Um intercâmbio interessante (6 de maio de 1959)

Não há muito, folheávamos, por simples curiosidade, um adento à uma edição de importante matutino paulistano. Um suplemento feminino.

Sabido é que os homens, ao manterem contacto com coisas de mulheres, o fazem mais por curiosidade do que por uma coincidência qualquer. Foi o que sucedeu conosco.

Manuseando o aludido periódico há vários anos ininterruptos, jamais demos a menor importância ao citado caderno, objeto êsse que sempre se nos pareceu destituído de qualquer atração.

Detivemo-nos cuidadosamente e com tempo, à leitura de tal compêndio e percebemos, dêsse nosso observar, que o aludido objeto, sem nenhum atração para nós, “barbados”, está eivado de utilidades e interêsse para o sexo fraco.

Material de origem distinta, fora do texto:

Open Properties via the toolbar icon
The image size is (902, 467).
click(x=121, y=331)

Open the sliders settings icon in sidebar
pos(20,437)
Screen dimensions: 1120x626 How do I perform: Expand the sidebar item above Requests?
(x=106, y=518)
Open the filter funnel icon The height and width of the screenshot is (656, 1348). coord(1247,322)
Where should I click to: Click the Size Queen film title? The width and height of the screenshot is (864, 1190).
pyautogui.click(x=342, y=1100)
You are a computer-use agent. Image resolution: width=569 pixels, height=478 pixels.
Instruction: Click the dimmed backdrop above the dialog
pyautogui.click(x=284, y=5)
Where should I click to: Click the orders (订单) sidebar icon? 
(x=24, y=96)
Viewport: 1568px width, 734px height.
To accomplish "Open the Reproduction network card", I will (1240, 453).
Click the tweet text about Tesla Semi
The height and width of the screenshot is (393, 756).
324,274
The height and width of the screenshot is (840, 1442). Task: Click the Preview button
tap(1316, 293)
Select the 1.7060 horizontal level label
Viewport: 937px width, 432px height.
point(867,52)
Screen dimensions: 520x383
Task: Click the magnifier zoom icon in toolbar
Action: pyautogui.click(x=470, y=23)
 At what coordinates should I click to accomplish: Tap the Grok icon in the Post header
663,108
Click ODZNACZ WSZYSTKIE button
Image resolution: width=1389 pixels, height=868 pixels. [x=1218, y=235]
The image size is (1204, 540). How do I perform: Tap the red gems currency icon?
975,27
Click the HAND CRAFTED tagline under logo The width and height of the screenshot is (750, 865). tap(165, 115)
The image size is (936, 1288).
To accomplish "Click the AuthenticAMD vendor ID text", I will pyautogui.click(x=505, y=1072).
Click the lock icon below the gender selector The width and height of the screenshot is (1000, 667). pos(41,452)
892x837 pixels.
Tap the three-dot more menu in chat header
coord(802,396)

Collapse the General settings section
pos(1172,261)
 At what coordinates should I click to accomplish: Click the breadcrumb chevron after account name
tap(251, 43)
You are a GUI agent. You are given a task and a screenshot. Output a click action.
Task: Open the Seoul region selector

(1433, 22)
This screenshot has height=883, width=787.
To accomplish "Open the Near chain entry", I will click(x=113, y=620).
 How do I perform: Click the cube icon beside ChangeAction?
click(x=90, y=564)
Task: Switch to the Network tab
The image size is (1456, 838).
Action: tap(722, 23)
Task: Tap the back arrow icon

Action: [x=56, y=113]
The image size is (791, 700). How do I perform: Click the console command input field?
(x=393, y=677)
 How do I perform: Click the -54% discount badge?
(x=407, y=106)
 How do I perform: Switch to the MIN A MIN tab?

Receitas de forno, fogão e outras, além de instruções e conselho diversos, são ali inscritos com clareza e simplicidade.

O assunto que nos chamou a atenção, entretanto, não foi êsse; foi uma secção de correspondência pública, em letras de fôrma. Foi o espírito de sinceridade e o desejo de prestatividade que alí vimos delineados. Pudemos perceber, dentre centenas de recados e “cartas” de mulheres de todo o Brasil, uma coisa agradável, deliciosa, que o desejo de servir o próximo, a intenção de ser útil e de fazer o bem.

Mulheres desde o Amazonas até o Rio Grande do Sul, trocam entre sí idéias, favores e referências aos sentimentos alheios e ao espírito de cooperação e união fraternal.

Perdemos, como dissemos, bons minutos vendo a aludida secção desse suplemento. E apesar de toda a tradicional e reafirmada vaidade feminina, só pudemos perceber a intenção sadia de cooperação entre as leitoras do órgão aludido, numa demonstração inequívoca do intuito de ser útil.

Uma, pedindo o modêlo de um vestido, a receita de ponto de tricô, o módo de fazer um bôlo, ou sistema de enfeitar u’a mesa de aniversário. Outra, desejando um conselho para a educação de um filho ou o molde de um vestuário para criança; outra, ainda, mais gentil, oferecendo suas aptidões acêrca de uma série de empreendimentos úteis para o lar, a família e a mulher.

Vimos nisso uma auréola de carinho, o verdadeiro tóque feminino, aquele afeto próprio da mulher. E gostamos disso. Apreciamos a sinceridade de propósitos e a espontaneidade das manifestações.

De pureza claríssima de sinceridade inatacável, as mulheres que se servem do referido veículo de intercâmbio de idéias, ações, pensamentos e bondade, despem-se de egoísmo, da vaidade, de qualquer resquício de prepotência, nivelando-se todas, sendo todas iguais e todas desejosas de aguardar, mais dando do que recebendo.

Vimos, nesse simples processo, o verdadeiro espírito de fraternidade e o conhecimento dêsse intercâmbio de idéias, nos garantiu a certeza de que existe muita gente boa no mundo, gente interessada em servir o próximo. Percebemos oferecimentos de coisas valiosas, que, normalmente, deveriam ser guardadas de maneira até ávara. Vimos, nas linhas e entre-linhas das manifestações de diversas pessoas, a destituição de qualquer preconceito e o sentimento de igualdade, paradigma inconteste do real ideal pregado por Cristo.

Gostamos desse intercâmbio, principalmente tendo-o apreciado, lógo a seguir da observação de um outro, numa revista editada no Rio de Janeiro, em que o intercâmbio de idéias é completamente abjeto: onde homens e mulheres; e oferecem reciprocamente, numa linguagem de aparência inocente e por vezes velada, jamais isenta do espírito do interesse do dinheiro, do divertimento ou do sexo.